Que se cache-t-il derrière le "culte
de l'urgence" auquel vous faîtes référence dans votre livre ?
Christophe Roux-Dufort. Le régime d'urgence dans lequel les
entreprises se sont installées les fragilise et ouvre la porte à
de nouveaux types de crises et de risques industriels. Le moteur,
au départ, ce sont les marchés financiers, qui ont institutionnalisé
un système en temps réel. La logique de court terme qui prévaut
sur ces marchés a contaminé l'ensemble des entreprises et des secteurs.
Les objectifs sont de plus en plus à court terme. Ce régime d'urgence
se retrouve dans les messageries et les téléphones portables, qui
impliquent d'être disponible à tout moment, les systèmes de production
en temps réel, les systèmes d'information fournissant des indicateurs
en temps réel, etc. Tous ces systèmes obligent à s'adapter en temps
réel. Le régime d'urgence est devenu le régime normal de fonctionnement
dans toutes les entreprises depuis vingt ou trente ans.
Quelle est votre
définition de l'urgence ?
C'est une définition empruntée à Francis Jauréguiberry, maître
de conférence en sociologie à l'université de Pau : "L'urgence naît
toujours d'une double prise de conscience : d'une part qu'un pan incontournable
de la réalité relève d'un scénario aux conséquences dramatiques ou
inacceptables et, d'autre part, que seule une action d'une exceptionnelle
rapidité peut empêcher le scénario d'aller à son terme".
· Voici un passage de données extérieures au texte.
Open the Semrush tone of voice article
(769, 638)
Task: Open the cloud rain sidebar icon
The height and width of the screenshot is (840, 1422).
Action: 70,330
Ce régime de l'urgence s'appuie-t-il sur des situations d'urgences réelles ou supposées ?
Le régime d'urgence donne la sensation que tout est important, mais
en réalité, il existe peu d'urgences objectives. L'urgence subjective
est produite par les individus. Nous n'avons pas tous la même façon
de réagir. Certaines organisations, comme les hôpitaux, ont une
culture de l'urgence. D'autres produisent de l'urgence subjective.
La technologie contribue beaucoup à cela : les informations qui
s'accumulent en temps continu donnent la sensation qu'elles sont
plus importantes que les autres. De plus, la technologie nous permet
de faire plusieurs choses en même temps, ce qui conduit rapidement
à une lecture erronée de la situation.
Les 35 heures ont-elles eu un impact
sur ce sentiment d'urgence généralisé ?
C'est évident, car elles ont encore plus compressé le temps dont
on dispose, souvent pour faire autant de choses qu'avant. Cela a
donc modifié notre perception de l'urgence.
le management par objectifs installe un régime d'urgence" |
Pour un manager, comment gérer efficacement
l'urgence ?
Il faudrait bien la vivre, mais personne n'est bien avec l'urgence.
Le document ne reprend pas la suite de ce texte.